Hot Cars and Kids Don't Mix

Heat illness or death can occur if a child is intentionally left in a vehicle, gains access to a vehicle or is unknowingly left behind. While relatively rare, Pediatric Vehicular Heatstroke (PVH) remains a worldwide public health matter. Fortunately, these tragedies are largely preventable with a few simple steps. 

No Quick Trips

It might be tempting to leave a child in the car if you are running a quick errand. However, a car can heat up to dangerous levels in just a short amount of time, even with the windows cracked. For example, on an 80-degree day, the temperature inside a vehicle can be over 100 F after just 15 minutes. If you cannot leave your child at home with another responsible person, consider curbside pickup for groceries, drive up windows for banking or home delivery for medications. 
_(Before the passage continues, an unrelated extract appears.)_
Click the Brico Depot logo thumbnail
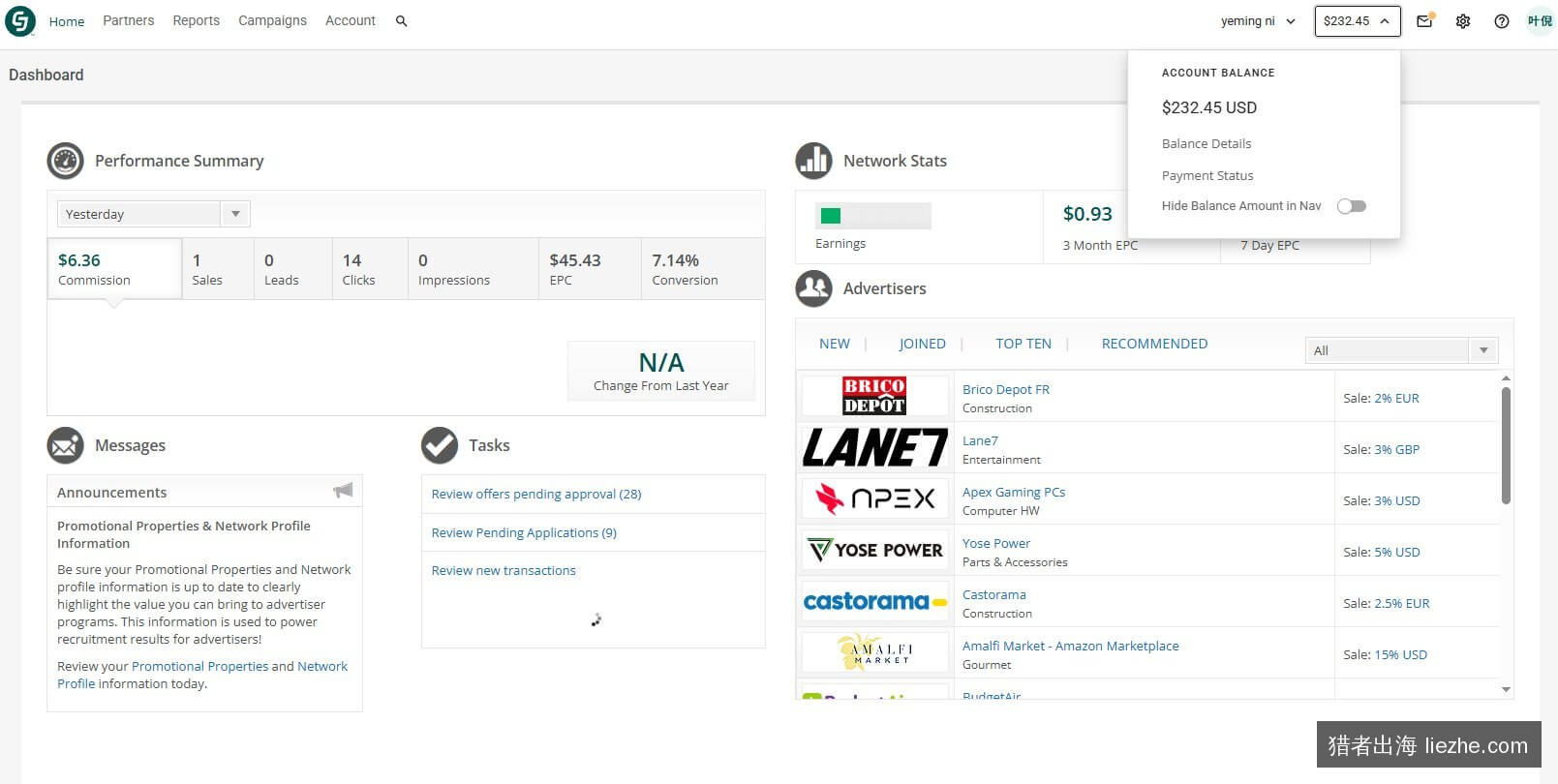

Lock Up and Keep Key Fobs Secure 

Keep your car locked when it is parked. Teach children that vehicles are not play areas. If a child is missing, check the pool first, then the car, including the trunk. 

Create Reminders 

A loving and capable parent or caregiver can make a mistake, especially if they are tired or distracted. Try these reminders: 

  • Put your cell phone or even your shoe in the back seat.  

  • Put baby’s diaper back or an older child’s backpack in the front seat where you can see it. 
  • Ask your babysitter or childcare provider to call you if your child doesn’t arrive as expected.
  • Check in with another caregiver to confirm dropoff.

Take Action   

If you see a child alone in a vehicle, call 911. Your fast action can save a life.